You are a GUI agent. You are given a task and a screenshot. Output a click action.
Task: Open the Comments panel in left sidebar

********************

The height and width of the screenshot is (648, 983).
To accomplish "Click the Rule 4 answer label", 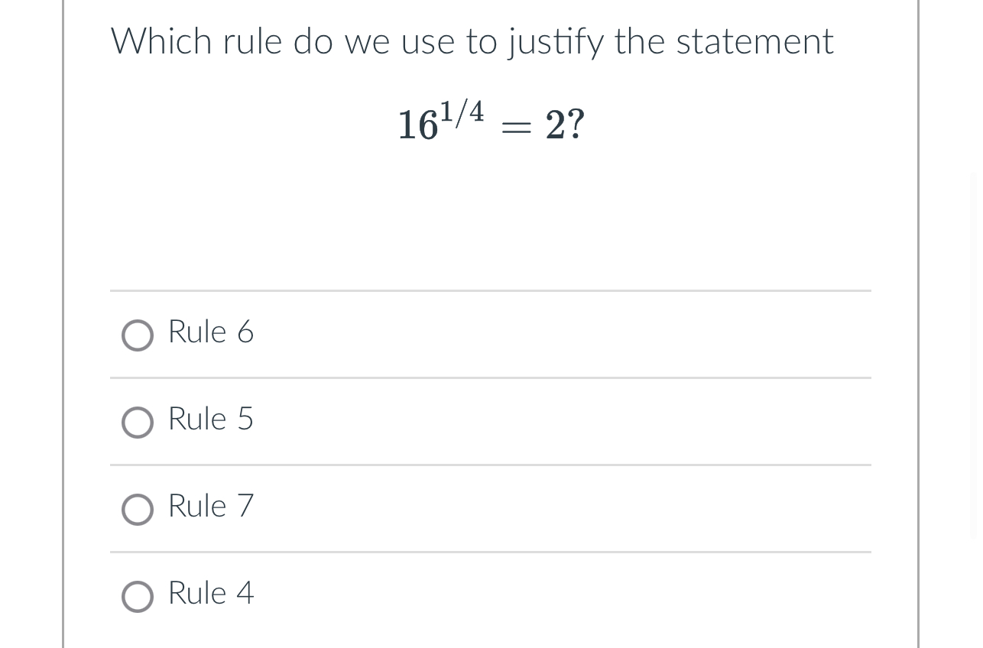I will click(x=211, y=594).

********************

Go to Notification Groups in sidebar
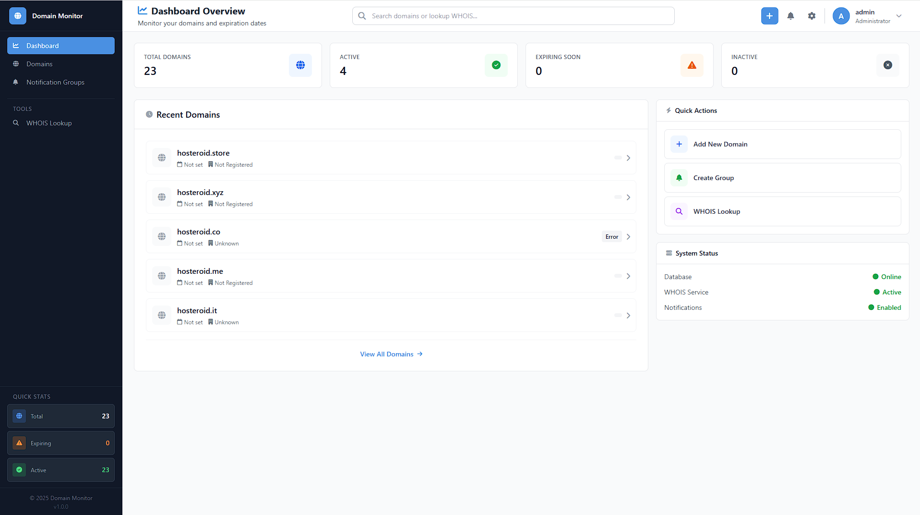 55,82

********************

### ABOUT THIS EXERCISE
For the listing above, print only the lines starting at the line containing "You are a GUI" and ending at the line containing "Task: Open the Comments panel in left sidebar", exactly, both included.

### RESULT
You are a GUI agent. You are given a task and a screenshot. Output a click action.
Task: Open the Comments panel in left sidebar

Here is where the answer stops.